La sua formazione avvenne a Siena nell’ambito dei maestri tardo gotici, ma guardando con attenzione anche al la grande pittura senese del Trecento, da Simone Martini ai Lorenzetti.

Fra il 1423 e il 1426 l’artista attese alla sua prima importante commissione, la “Pala dell’Arte della Lana” per la chiesa di San Pellegrino a Siena.

L’opera è oggi smembrata e divisa fra vari musei, frammenti importanti sono conservati nella Pinacoteca di Siena.

Nel 1428 Sassetta è iscritto nel “Ruolo dei pittori senesi”.

Agli anni 1430-1432 risale la grande pala della “Madonna della Neve”, eseguita dal pittore per la Cappella di San Bonifacio nel duomo di Siena (oggi conservata a Firenze, Collezione Contini Bonacossi, Palazzo Pitti).

Intorno al 14351’artista realizzò il polittico per San Domenico a Cortona, ora nel Museo diocesano.

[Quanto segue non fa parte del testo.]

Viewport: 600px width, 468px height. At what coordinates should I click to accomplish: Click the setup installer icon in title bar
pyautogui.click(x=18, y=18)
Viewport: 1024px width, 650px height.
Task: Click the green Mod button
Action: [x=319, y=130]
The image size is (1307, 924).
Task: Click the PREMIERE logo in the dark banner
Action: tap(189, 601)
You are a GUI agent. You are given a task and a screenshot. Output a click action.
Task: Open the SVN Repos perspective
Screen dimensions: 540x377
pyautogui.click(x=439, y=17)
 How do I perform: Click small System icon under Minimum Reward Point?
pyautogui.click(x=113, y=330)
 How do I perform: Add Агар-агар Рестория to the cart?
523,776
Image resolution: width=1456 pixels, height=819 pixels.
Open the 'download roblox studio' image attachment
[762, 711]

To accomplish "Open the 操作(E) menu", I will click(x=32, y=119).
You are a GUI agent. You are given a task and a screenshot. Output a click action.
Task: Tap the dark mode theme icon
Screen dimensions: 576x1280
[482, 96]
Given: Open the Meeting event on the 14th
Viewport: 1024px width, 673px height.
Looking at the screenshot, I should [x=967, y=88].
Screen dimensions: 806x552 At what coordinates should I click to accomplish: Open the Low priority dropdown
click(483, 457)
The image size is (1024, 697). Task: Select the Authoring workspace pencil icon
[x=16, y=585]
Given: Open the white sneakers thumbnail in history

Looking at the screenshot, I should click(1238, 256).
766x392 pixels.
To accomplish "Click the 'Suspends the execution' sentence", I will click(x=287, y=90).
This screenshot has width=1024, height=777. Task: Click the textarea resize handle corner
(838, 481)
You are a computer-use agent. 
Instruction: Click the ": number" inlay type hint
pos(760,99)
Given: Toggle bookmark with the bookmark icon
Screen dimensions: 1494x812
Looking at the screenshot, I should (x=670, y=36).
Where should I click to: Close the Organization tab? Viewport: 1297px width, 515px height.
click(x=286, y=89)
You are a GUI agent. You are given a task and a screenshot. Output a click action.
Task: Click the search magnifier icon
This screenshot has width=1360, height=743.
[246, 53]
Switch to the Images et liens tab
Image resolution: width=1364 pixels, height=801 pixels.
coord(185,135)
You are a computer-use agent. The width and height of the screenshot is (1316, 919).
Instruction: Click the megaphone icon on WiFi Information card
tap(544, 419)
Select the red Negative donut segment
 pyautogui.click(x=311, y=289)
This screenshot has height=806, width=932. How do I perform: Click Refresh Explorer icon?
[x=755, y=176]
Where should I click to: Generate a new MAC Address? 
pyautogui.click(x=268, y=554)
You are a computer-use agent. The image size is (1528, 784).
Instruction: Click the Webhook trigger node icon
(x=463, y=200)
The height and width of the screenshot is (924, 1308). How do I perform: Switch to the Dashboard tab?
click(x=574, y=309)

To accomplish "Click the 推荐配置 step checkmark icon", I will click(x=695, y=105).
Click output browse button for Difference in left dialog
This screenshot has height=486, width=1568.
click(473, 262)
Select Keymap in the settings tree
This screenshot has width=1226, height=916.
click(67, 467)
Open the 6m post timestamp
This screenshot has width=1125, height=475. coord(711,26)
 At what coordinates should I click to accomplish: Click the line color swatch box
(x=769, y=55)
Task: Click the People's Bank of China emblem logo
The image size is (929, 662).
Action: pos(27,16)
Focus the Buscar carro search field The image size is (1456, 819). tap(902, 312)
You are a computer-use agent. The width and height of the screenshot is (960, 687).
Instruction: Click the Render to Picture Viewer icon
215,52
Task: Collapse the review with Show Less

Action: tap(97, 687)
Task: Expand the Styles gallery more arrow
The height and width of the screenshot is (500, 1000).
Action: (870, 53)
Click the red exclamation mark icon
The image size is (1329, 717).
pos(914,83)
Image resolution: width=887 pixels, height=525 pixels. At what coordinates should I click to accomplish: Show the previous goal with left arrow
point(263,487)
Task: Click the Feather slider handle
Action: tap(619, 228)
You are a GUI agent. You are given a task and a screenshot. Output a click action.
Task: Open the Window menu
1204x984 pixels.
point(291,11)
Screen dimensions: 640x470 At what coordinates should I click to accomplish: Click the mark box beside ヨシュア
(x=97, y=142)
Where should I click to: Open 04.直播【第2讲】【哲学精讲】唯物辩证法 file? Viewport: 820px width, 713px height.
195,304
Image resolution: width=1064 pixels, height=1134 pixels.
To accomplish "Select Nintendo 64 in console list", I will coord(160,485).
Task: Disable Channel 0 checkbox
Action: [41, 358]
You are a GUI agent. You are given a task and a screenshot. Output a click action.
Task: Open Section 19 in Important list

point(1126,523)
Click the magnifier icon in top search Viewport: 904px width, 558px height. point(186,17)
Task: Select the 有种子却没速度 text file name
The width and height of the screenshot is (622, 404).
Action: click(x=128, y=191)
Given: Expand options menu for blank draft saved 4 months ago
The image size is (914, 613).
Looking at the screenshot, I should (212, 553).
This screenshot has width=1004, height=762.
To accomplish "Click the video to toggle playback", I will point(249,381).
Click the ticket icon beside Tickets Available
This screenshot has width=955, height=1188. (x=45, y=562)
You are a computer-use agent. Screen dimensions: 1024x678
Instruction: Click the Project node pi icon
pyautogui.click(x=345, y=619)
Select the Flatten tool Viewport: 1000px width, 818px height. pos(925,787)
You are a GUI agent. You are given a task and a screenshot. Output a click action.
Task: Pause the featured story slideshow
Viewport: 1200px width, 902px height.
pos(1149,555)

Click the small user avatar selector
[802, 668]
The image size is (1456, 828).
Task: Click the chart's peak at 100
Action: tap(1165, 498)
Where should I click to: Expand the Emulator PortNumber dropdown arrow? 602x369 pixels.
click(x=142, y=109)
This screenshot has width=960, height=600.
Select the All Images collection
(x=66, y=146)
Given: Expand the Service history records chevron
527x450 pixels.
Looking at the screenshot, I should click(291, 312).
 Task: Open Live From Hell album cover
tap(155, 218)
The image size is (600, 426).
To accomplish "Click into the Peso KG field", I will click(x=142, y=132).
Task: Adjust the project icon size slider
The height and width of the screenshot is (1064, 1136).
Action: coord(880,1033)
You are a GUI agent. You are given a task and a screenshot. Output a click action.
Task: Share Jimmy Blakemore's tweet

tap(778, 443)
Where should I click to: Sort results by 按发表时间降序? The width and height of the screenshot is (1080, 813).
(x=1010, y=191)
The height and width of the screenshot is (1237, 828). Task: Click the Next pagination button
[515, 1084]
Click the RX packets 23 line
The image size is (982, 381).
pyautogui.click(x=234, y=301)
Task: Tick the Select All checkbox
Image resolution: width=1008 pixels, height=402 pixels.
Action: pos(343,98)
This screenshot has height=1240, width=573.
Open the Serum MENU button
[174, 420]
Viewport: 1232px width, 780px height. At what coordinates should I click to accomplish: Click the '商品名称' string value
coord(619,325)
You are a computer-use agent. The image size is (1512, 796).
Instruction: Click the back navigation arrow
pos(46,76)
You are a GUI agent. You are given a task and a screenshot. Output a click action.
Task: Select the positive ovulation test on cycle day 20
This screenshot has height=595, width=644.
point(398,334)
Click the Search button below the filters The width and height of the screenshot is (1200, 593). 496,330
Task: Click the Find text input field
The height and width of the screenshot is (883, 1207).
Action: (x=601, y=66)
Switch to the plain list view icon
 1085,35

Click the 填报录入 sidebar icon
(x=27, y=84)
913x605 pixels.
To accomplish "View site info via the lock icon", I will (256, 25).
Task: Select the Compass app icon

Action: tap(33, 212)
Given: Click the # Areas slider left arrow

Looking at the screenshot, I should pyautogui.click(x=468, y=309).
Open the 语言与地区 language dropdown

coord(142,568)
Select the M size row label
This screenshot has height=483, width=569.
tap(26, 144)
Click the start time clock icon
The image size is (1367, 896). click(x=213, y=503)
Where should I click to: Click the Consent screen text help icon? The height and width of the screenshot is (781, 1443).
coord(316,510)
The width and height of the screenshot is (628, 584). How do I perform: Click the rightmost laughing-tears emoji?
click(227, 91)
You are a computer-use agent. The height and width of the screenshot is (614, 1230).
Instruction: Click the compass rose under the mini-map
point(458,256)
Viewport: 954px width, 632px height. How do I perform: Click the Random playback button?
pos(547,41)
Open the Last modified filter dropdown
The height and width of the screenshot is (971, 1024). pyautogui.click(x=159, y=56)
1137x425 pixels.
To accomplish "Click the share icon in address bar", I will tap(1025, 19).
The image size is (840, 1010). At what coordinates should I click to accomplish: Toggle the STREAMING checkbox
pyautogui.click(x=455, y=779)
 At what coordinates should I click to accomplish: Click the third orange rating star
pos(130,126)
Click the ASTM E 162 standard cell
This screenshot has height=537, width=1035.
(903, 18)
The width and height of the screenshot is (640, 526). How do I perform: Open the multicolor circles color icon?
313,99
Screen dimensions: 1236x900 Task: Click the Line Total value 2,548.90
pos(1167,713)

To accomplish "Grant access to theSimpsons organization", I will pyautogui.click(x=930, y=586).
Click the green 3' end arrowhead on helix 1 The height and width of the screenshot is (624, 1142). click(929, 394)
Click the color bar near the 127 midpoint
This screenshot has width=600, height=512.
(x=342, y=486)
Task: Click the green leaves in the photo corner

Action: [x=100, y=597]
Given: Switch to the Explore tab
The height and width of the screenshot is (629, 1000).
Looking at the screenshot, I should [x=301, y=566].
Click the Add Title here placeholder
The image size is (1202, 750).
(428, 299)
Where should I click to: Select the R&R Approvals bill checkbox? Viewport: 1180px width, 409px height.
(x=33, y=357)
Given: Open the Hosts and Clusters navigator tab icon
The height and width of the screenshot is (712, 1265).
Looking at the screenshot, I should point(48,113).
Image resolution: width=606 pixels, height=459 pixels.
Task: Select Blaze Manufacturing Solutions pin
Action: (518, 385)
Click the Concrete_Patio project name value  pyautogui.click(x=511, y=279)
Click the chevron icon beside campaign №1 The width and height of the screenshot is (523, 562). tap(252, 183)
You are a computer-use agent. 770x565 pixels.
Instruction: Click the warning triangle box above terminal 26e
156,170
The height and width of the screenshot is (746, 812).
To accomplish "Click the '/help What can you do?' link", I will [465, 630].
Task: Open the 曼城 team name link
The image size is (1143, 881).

Dal 1437 al 1444 il pittore lavorò all’immenso pentittico dipinto su due facce per la chiesa di San Francesco a Borgo San Sepolcro.

L’opera è oggi smembrata e divisa tra vari musei.

La faccia anteriore raffigurava la “Madonna in trono” (Parigi, Louvre)… e “Quattro Santi” due dei quali sono al Louvre, mentre altri due nella Collezione Berenson (Settignano, Firenze, Villa I Tatti).

Sassetta fu l’artista senese più aperto allo scambio di idee con i contemporanei artisti fiorentini, soprattutto con quei pittori come Domenico Veneziano, l’Angelico o Paolo Uccello, che interpretavano la prospettiva masaccesca privilegiando il rapporto tra luce e colore.

L’artista morì a Siena il primo aprile del 1450, mentre affrescava gli “Angeli musicanti” nella Porta Romana.